Kayda alınan YPG askerleri de aslında Arap, ancak bu da bu çirkin olaya yönelik öfkeyi azaltmıyor. Görüntülerin gerçek olduğunu doğrulayan YPG’li komutanlar ise ‘kabul edilemez’ olarak niteledikleri olayı kınadı.
YPG’den yapılan yazılı açıklamada, “Olayın failleri yasaları ve uluslararası kuralları çiğnedikleri için bu sorumsuz eylemlerinden dolayı hesap verecekler” dendi.
Rakka operasyonuna Sünni Arap milislerin dahil olması da, yerel halkın Kürtlerle ilgili şüphelerini azaltmış değil.

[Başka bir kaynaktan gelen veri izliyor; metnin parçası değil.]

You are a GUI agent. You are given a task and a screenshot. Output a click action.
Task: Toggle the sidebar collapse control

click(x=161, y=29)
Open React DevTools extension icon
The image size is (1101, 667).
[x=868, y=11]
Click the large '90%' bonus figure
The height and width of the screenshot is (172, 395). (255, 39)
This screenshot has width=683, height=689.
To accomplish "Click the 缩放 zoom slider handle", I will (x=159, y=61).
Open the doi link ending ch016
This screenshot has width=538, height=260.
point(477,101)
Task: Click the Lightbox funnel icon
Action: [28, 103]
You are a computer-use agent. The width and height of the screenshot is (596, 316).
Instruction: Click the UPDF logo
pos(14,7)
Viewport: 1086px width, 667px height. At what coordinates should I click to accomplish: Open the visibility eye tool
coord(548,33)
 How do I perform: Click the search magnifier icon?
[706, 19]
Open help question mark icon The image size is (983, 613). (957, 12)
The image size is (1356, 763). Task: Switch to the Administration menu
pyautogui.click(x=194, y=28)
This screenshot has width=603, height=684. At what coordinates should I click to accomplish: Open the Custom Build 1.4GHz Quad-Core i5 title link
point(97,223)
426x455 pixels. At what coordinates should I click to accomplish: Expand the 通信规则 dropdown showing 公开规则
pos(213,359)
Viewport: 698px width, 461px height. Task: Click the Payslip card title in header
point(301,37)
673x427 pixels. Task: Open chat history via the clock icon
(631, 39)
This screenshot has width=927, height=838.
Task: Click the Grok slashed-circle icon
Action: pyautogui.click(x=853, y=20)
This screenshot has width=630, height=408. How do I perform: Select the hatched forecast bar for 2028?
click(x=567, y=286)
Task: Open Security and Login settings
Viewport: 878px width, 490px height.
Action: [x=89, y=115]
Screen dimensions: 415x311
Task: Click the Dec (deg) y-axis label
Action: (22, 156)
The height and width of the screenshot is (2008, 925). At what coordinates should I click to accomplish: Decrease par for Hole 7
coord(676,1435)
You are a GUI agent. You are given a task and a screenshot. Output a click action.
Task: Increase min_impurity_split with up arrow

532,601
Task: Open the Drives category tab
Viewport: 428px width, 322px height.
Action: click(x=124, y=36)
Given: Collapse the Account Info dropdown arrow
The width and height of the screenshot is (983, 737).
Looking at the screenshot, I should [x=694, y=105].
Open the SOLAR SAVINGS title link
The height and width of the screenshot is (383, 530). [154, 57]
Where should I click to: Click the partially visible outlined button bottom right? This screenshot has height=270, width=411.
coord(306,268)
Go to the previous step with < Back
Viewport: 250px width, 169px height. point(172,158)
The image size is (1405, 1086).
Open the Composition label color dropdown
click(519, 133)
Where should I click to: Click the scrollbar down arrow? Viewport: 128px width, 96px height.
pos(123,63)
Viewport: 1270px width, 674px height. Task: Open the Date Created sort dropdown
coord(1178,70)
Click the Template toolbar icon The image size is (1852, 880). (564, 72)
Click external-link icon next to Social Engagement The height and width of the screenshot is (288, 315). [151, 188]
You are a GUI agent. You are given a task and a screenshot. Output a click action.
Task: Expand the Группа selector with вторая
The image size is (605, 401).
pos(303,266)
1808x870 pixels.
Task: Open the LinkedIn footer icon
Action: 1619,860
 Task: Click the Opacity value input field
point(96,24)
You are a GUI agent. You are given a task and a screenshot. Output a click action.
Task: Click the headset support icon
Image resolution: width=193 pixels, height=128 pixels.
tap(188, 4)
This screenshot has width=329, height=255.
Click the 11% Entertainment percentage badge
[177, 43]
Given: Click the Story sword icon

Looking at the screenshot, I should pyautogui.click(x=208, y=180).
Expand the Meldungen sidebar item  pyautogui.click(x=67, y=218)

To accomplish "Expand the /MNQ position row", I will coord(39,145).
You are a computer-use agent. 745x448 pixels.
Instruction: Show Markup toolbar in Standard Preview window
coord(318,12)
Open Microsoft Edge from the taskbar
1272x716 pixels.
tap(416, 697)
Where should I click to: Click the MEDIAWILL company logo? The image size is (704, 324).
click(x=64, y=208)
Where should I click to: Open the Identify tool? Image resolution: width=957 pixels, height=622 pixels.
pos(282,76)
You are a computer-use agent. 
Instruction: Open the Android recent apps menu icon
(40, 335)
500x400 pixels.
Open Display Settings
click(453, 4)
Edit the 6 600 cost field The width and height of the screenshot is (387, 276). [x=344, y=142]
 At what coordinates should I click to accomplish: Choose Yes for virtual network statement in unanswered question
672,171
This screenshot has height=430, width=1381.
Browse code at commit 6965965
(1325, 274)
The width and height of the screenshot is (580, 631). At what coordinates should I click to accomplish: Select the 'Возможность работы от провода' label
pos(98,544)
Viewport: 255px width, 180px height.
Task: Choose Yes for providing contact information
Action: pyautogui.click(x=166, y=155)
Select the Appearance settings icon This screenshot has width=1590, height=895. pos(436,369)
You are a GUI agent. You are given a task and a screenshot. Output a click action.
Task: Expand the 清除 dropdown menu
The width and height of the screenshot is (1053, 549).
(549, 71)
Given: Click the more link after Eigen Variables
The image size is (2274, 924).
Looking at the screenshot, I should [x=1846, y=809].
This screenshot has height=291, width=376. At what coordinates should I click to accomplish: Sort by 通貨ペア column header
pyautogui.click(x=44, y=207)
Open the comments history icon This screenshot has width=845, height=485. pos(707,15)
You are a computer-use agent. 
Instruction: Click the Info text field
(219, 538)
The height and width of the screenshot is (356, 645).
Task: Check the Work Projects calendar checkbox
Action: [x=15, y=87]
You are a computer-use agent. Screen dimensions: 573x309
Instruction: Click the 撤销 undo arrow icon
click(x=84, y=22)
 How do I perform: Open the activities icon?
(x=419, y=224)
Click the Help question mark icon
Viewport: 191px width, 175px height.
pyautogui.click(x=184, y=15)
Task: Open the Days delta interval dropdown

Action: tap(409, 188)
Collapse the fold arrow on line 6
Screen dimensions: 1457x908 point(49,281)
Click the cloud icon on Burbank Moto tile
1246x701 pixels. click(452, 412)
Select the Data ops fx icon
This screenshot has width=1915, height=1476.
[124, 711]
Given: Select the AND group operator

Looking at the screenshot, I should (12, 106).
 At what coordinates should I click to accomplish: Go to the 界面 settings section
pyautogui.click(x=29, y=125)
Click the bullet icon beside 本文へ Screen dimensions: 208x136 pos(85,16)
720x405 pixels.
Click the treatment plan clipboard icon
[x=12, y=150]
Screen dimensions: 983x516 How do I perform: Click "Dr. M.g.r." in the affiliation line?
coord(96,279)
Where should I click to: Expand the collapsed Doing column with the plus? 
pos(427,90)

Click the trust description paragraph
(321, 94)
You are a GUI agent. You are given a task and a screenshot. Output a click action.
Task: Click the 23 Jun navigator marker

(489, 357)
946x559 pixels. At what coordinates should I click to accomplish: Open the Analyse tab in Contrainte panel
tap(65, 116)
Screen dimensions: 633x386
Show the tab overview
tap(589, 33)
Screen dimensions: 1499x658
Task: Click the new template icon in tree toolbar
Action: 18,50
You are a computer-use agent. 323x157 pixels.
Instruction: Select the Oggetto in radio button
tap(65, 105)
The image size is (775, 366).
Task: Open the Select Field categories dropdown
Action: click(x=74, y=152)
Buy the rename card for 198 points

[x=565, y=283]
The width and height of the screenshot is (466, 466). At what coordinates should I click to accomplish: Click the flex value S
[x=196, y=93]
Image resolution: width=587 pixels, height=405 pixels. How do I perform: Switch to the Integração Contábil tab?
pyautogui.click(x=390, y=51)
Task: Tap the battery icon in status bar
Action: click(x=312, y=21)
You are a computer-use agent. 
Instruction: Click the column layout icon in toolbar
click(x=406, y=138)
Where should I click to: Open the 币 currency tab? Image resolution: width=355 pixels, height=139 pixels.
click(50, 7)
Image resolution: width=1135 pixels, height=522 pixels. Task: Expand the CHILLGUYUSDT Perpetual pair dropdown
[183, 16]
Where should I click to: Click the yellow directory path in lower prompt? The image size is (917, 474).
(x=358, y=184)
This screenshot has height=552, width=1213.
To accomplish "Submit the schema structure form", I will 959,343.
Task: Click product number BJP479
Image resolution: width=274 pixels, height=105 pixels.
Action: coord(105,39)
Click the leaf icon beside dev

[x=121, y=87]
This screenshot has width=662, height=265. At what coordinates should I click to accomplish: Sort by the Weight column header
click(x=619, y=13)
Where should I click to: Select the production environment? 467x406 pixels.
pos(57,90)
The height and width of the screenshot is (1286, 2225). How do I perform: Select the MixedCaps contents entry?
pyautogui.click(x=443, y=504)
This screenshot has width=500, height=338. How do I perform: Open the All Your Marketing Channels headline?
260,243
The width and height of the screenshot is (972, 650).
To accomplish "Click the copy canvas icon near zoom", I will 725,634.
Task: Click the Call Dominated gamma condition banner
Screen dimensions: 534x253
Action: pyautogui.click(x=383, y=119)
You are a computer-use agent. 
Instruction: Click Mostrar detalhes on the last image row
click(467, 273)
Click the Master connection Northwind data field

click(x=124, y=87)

Uzmanlar, IŞİD’den sonra istikrarı sağlama ve insan hakları ihlallerinden kaçınmanın, Rakka’nın geleceği ve Suriye’nin kuzeyinde IŞİD’in direnişini uzatma olasılığını yakından etkileyeceğini söylüyor. Aylardır yaptıkları uyarı, Kürt ağırlıklı Suriye Demokratik Güçleri IŞİD sonrası Rakka’da Araplarla ve aşiretlerle işbirliği yapmazsa, mezhepsel çatışmaların çıkabileceği, bunun da cihatçılara yeniden kapı aralayacağı.
Washington’daki düşünce kuruluşu Tahrir Ortadoğu Politikası Enstitüsü'nden Hassan Hassan, Kürtlerle Araplar arasındaki güven eksikliğinin sonucunun, cihatçıların temizlenmiş bölgelere yeniden dönme çabası olacağına dikkat çekiyor.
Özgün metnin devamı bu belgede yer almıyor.